Henry ne peut s'en empêcher : il faut qu'il truande, qu'il magouille, qu'il complote... Il n'y peut rien, c'est sa nature ! Coups tordus, compromissions, mensonges, trahisons sont le quotidien de ce guitariste de bal populaire de province. Et rien ne lui répugne : faire interner sa soeur dépressive, spolier la mère éplorée d'un ami décédé, se compromettre avec un parti d'extrême droite...

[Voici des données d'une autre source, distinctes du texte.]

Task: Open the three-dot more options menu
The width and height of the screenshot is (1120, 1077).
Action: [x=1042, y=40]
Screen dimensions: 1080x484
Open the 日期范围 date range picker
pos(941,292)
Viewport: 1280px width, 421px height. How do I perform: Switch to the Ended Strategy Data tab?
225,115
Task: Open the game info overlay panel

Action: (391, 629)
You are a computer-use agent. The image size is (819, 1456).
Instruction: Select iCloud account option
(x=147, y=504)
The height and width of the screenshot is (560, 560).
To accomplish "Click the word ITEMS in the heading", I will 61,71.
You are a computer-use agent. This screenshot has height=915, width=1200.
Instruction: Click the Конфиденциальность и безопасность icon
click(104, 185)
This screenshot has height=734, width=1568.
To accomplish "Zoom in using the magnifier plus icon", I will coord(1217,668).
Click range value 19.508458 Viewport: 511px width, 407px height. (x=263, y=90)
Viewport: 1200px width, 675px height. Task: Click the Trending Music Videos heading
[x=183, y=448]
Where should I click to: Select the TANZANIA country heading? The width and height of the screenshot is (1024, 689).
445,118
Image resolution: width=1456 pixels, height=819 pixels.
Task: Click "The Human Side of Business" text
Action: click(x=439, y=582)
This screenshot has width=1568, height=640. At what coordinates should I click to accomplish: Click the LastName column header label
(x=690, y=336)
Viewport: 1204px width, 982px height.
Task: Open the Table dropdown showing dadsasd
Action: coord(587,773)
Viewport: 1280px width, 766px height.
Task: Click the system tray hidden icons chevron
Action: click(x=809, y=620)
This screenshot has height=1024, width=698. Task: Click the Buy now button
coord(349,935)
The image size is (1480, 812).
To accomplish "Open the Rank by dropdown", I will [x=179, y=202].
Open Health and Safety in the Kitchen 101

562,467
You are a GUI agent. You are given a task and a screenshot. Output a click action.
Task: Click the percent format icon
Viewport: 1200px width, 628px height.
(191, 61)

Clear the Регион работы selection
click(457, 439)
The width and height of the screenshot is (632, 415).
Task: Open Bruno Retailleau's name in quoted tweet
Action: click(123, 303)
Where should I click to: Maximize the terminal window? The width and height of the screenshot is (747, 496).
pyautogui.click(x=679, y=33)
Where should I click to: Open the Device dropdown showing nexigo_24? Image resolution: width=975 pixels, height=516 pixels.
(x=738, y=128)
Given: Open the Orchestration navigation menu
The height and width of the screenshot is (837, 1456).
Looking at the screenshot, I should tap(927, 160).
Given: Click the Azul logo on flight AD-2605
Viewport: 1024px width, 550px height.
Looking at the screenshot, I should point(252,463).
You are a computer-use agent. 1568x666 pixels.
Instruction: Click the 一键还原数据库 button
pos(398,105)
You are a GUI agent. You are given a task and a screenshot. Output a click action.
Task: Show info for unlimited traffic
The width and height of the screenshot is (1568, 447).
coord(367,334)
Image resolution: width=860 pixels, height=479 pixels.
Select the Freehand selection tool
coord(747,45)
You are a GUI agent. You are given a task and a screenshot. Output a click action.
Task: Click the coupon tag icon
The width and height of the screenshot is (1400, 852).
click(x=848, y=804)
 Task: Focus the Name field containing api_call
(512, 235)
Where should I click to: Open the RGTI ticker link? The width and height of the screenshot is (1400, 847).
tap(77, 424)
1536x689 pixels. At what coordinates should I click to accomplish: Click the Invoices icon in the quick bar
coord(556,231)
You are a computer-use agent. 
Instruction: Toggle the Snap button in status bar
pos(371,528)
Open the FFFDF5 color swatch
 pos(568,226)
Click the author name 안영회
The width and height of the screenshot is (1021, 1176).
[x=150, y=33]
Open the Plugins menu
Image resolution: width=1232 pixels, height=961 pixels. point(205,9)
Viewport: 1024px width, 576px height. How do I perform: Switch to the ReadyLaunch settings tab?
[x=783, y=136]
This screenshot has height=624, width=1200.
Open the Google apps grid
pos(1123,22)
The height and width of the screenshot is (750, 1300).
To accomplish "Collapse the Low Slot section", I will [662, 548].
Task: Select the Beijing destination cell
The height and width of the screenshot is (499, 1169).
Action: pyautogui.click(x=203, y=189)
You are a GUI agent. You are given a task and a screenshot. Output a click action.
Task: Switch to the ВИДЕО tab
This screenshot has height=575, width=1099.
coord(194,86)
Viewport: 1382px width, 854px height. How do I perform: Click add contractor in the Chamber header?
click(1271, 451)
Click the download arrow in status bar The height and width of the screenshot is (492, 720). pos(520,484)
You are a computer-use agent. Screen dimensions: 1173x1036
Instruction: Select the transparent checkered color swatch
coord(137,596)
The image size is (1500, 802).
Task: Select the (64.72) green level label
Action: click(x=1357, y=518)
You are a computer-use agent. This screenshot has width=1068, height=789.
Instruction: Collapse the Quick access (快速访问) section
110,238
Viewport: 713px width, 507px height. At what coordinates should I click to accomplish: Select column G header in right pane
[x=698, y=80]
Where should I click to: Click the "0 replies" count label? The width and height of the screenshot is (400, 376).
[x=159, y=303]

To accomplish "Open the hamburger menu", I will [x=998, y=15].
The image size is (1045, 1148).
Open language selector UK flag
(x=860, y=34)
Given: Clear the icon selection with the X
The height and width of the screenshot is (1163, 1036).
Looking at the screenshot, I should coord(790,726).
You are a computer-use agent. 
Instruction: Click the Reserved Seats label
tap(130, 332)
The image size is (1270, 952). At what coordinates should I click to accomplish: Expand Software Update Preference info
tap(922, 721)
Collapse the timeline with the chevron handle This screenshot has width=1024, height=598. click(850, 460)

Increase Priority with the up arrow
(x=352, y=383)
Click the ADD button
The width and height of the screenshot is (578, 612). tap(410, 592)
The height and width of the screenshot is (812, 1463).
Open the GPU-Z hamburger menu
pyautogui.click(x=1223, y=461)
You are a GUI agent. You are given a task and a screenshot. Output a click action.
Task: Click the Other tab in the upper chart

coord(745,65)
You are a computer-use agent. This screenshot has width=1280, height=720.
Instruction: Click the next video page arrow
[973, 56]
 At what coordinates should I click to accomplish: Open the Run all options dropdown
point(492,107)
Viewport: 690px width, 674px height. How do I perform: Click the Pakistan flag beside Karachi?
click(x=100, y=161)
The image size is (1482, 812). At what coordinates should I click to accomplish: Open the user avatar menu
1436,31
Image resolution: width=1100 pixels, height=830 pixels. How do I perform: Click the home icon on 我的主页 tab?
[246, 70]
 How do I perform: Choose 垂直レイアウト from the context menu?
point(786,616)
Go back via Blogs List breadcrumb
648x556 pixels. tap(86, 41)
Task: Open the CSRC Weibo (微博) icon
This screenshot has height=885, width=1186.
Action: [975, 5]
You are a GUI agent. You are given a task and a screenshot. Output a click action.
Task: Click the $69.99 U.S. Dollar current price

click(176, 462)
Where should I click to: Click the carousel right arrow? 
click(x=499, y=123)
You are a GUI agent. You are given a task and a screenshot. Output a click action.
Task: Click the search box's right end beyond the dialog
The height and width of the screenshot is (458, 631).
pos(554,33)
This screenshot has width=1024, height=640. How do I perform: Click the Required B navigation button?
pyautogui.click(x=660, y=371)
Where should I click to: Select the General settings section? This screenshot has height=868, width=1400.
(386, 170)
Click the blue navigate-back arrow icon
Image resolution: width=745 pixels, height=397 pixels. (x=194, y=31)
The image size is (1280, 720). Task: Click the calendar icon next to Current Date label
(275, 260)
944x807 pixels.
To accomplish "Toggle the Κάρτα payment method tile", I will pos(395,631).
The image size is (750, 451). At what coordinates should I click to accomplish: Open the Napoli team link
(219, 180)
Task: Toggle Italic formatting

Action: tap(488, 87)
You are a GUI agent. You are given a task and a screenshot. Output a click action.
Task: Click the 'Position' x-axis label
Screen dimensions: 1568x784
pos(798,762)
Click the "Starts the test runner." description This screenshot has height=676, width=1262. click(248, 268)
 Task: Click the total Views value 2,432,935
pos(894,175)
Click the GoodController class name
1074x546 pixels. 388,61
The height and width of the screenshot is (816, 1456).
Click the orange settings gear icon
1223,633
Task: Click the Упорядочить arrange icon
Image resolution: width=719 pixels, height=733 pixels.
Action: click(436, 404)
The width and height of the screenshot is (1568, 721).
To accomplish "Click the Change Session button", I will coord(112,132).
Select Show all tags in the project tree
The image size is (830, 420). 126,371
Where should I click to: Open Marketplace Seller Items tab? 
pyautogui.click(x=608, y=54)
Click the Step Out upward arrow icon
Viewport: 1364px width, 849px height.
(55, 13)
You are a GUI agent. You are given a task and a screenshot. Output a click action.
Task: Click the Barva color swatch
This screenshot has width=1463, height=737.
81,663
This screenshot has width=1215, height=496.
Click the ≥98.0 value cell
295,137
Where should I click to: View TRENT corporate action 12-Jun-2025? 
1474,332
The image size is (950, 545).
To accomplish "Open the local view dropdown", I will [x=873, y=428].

Après ses camarades Bruno Delépine et Gustave Kervern, c'est au tour de l'exécrable journaliste grolandais et désormais réalisateur Francis Kuntz, de transposer sur grand écran son humour excessivement grinçant. Epaulé par son complice Pascal Rémy, le cinéaste livre ici une suite de sketchs souvent bêtes et méchants mais excessivement drôles. Un long métrage au charme artisanal en perpétuel équilibre entre farce trash et caricature sociale. Interprété par le réalisateur en personne, ce personnage de naze chevronné se fout royalement de tout, et finit par fasciner à un tel point qu'on se détache de toute valeur morale pour jouir pleinement du spectacle de ce misanthrope en roue libre. Reconversion réussie donc pour ce transfuge grolandais, qui se pose en hériter de Jean Yanne dont il perpétue à merveille l'esprit frondeur et une salutaire absence de pudeur.